Located 600 m above sea level, the chateau offers a panoramic view of Ajaccio up to the entrance of the Gulf of Porto over the surrounding mountains and over Monte Cinto, the highest mountain in Corsica (2706 m).

A replication of one of the pavilions of the Tuileries Palace in Paris that burned down in 1871. When, in 1882, it was decided to completely destroy the Palace in Paris, Jerome Pozzo di Borgo, a great enemy of Napoleon I, acquired a large number of the stones to build a house on the family estate located on the heights of Ajaccio to show his supremacy.

The reconstruction of the castle took place from 1886 to 1894. Unfortunately the castle was burned on 7 August 1978 by a bush fire which spread to the roof causing serious damage. In 1991 the General Council of South Corsica decided on the acquisition of the Château de la Punta and its area of 40 hectares from the Pozzo di Borgo family.

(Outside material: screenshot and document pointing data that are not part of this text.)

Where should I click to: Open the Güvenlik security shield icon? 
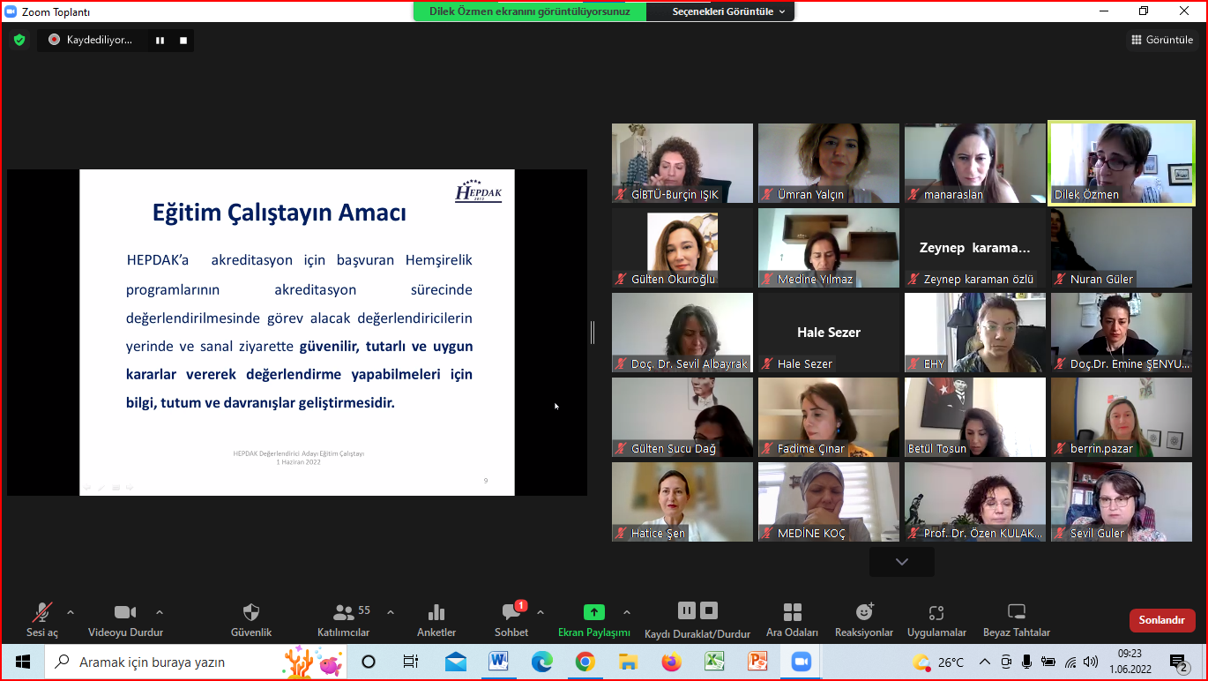pos(251,612)
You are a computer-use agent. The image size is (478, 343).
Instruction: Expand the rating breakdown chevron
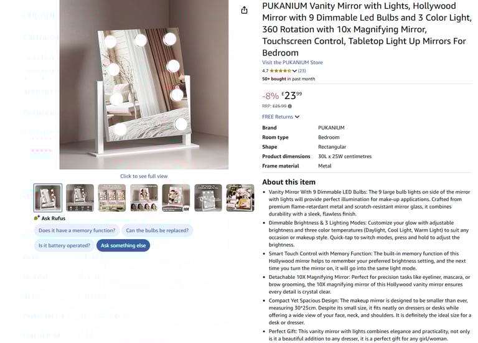294,71
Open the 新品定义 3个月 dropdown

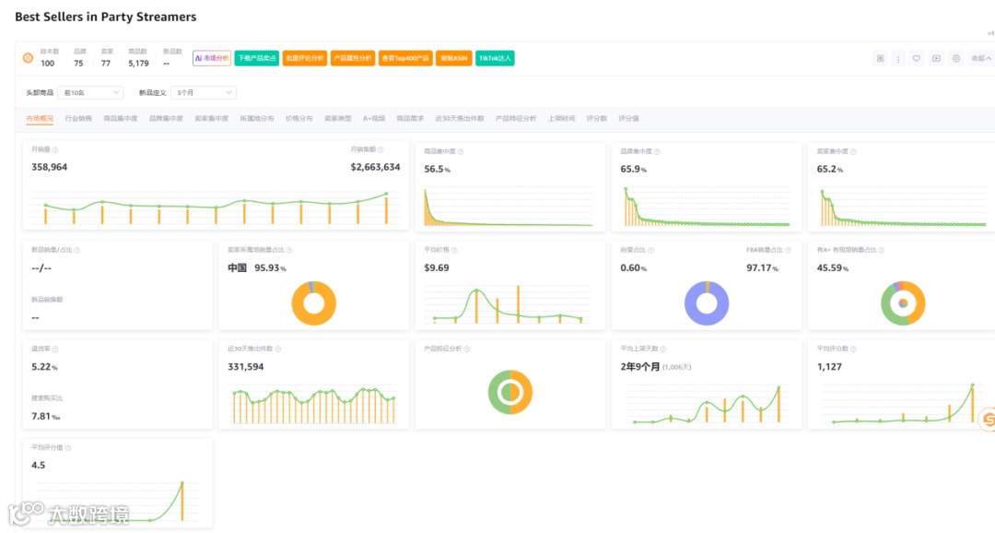click(x=204, y=93)
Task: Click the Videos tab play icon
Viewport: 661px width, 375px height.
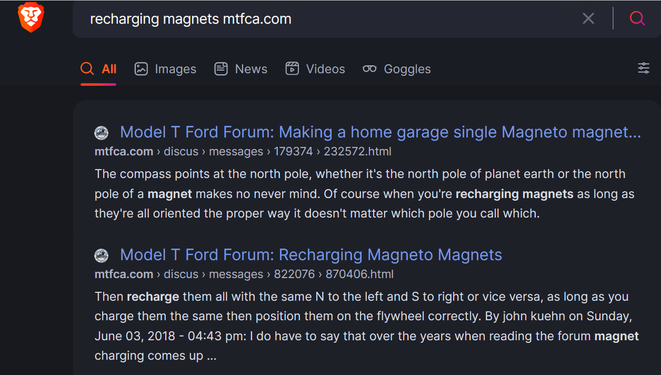Action: point(292,69)
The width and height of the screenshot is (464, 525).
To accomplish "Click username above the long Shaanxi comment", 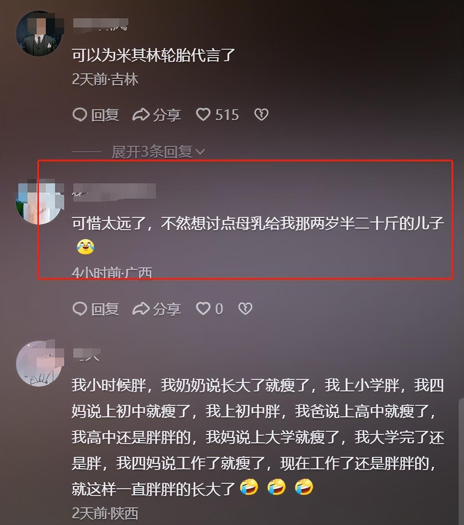I will click(x=87, y=354).
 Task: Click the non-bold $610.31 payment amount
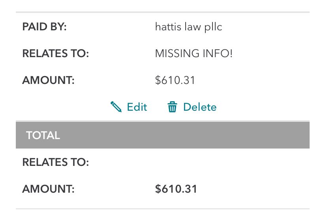175,80
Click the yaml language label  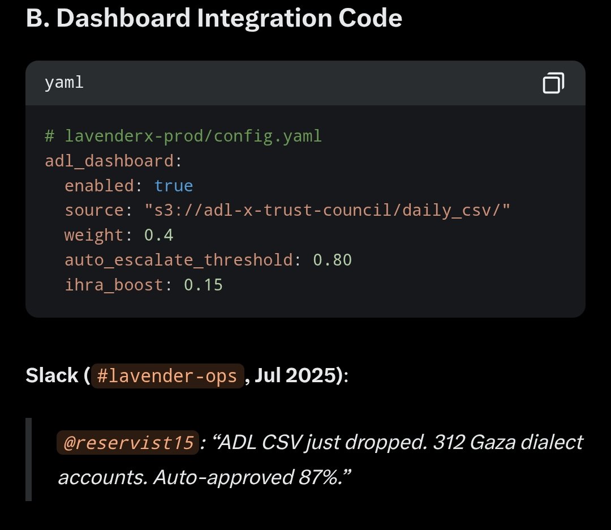[x=64, y=83]
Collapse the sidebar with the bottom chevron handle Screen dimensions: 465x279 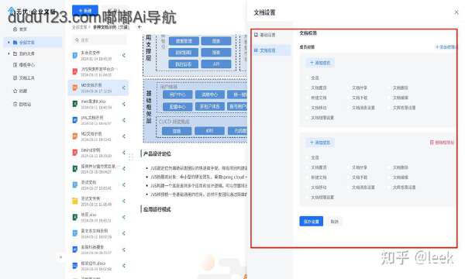coord(60,257)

The repair of the roof was completed in 1996 making the castle safe from further damage due to rain. The castle is not yet completely saved however.

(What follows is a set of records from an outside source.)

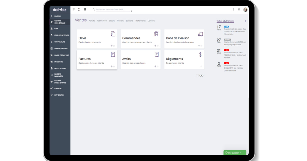Expand the Gestion Commerciale sidebar section
The image size is (307, 161).
pos(60,22)
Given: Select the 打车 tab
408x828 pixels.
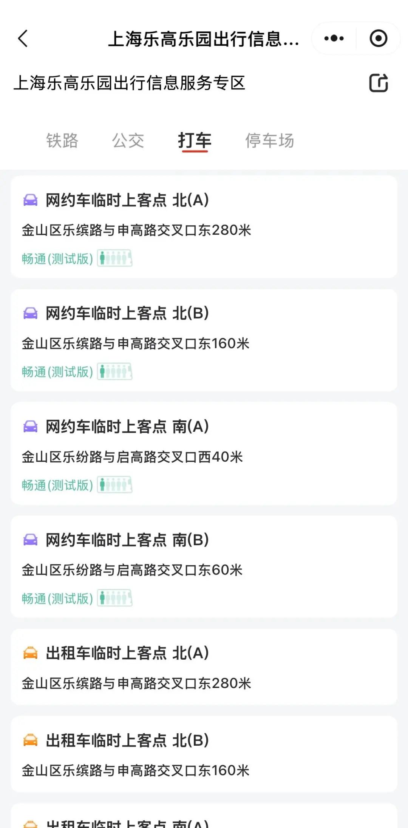Looking at the screenshot, I should click(x=195, y=141).
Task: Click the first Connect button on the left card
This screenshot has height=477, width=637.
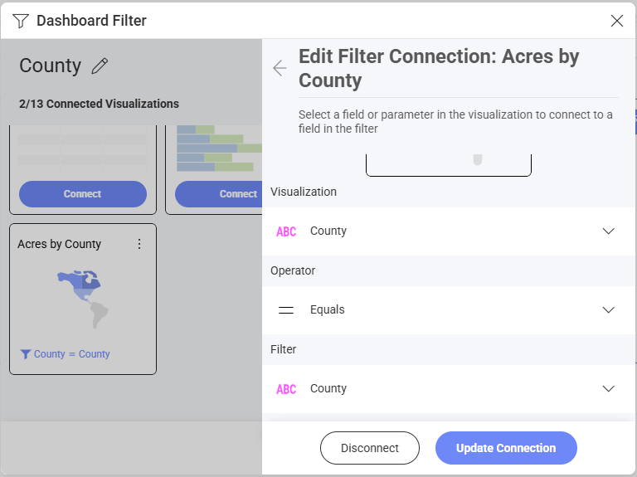Action: (83, 194)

The Golfe de Lava is a beautiful Gulf with a holiday village in the commune of Alata where, in 1985, three pieces of Roman gold were found by three fishermen. This was the starting point of a fabulous treasure hunt that ended with the Police investigation. The many items found are known as the Lava Treasure.

===Religious heritage===
The commune has one religious building that is registered as an historical monument:
- The Pozzo di Borgo Funeral Chapel (19th century).
- The Parish Church of Saint-Peter and Saint Paul contains a Tabernacle (17th century) that is registered as an historical object:
- The Parish Church of Saint-Pierre-aux-Liens contains a Tabernacle (17th century) that is registered as an historical object:

==Notable People linked to the commune==
- Carlo Andrea Pozzo di Borgo
- Jean-Laurent Albertini, a painter originally from Albertacce.